Required task
Gather each line in the items below that includes the word "cell".

(Items for locating described things)

..........

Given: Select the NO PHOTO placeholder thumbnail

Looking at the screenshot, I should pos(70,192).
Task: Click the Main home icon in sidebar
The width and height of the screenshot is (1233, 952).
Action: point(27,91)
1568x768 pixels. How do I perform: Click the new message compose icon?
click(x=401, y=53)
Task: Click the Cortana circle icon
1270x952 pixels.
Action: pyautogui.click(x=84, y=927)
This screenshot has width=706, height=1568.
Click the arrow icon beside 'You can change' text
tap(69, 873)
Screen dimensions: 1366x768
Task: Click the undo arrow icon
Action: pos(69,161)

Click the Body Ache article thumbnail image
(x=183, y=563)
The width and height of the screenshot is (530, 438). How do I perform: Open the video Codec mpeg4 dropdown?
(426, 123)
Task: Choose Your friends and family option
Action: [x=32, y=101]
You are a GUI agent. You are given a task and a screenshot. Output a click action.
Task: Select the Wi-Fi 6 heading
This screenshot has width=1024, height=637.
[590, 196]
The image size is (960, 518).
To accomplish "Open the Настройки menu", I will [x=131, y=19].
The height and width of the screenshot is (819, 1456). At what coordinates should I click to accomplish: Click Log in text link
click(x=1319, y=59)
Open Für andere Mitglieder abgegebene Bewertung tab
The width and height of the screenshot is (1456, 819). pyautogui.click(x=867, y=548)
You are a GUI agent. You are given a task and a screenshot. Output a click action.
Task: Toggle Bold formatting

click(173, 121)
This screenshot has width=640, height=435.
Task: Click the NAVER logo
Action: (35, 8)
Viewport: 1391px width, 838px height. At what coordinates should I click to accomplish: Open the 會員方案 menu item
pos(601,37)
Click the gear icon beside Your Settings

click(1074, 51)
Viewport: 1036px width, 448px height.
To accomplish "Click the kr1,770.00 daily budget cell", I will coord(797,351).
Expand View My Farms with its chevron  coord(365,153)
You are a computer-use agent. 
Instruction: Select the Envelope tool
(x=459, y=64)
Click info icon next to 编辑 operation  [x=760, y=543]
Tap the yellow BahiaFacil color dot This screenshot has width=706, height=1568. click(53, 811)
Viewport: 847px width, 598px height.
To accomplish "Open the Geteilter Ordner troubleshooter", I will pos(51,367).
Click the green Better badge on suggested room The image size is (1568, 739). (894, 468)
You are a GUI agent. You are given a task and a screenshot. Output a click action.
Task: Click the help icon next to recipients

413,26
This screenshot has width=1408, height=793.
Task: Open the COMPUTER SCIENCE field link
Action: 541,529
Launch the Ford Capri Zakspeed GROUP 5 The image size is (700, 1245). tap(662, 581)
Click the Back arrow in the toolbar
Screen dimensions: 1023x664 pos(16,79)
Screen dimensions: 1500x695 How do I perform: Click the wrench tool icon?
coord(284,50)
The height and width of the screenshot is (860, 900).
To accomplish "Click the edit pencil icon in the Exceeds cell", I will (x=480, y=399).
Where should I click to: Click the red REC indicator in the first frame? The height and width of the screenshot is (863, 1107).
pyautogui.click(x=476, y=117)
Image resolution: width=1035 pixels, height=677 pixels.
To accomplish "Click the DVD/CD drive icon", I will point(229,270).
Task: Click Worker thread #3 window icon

..........

Finished task
To accomplish "Click the kr1,770.00 daily budget cell", I will coord(797,351).
To accomplish "Click the edit pencil icon in the Exceeds cell", I will (x=480, y=399).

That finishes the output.